(Stored dataset items)
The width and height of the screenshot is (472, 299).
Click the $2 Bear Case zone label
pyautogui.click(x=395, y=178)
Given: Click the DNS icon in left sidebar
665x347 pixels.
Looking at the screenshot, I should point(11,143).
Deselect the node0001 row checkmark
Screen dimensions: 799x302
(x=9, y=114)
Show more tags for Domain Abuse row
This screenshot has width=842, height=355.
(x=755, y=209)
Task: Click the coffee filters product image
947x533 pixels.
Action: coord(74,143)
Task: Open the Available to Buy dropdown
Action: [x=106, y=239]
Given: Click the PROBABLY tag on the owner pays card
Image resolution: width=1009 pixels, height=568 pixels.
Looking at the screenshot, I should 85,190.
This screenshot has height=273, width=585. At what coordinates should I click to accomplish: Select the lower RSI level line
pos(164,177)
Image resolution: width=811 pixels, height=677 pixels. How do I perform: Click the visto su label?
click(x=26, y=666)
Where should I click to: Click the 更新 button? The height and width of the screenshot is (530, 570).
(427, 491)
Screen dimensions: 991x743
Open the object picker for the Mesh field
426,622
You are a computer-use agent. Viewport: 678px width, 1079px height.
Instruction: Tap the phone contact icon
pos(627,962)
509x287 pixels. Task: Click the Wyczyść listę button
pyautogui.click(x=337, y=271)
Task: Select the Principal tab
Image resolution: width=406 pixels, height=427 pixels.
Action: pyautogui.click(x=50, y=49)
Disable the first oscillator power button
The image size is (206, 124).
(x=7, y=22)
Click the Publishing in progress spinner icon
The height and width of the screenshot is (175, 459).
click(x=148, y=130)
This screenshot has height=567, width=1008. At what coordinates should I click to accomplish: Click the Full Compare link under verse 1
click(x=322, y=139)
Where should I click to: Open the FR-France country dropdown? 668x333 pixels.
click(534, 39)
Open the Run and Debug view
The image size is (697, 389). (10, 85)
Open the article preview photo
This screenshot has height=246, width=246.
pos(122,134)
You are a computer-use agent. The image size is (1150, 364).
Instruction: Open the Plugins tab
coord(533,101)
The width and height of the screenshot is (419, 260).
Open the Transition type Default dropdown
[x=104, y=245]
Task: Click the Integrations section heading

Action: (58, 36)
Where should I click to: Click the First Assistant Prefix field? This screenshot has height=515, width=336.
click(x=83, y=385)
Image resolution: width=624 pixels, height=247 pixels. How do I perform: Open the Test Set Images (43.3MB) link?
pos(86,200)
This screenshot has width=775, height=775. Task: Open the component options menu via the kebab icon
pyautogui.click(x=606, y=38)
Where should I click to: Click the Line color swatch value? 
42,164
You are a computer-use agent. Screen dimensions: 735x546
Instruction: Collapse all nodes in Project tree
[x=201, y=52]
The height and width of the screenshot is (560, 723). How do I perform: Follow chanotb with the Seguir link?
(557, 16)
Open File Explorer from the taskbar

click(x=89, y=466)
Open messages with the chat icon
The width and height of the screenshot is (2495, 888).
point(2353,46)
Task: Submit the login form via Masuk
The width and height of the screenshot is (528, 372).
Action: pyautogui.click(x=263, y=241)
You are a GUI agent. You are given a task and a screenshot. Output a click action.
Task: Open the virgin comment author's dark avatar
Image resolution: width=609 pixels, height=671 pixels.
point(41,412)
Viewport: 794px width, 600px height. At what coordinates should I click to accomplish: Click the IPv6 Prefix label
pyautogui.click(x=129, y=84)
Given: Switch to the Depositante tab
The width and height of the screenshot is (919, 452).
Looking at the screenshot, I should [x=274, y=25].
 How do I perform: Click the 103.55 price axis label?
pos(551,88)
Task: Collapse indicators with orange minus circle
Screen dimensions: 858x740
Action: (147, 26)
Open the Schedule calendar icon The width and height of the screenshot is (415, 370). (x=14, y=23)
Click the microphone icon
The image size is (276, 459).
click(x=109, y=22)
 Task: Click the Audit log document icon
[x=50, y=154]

[ASSIGNED TASK]: Across the records, count the lines that contain the word "computer" and give that figure alone.

[RESPONSE AREA]: 3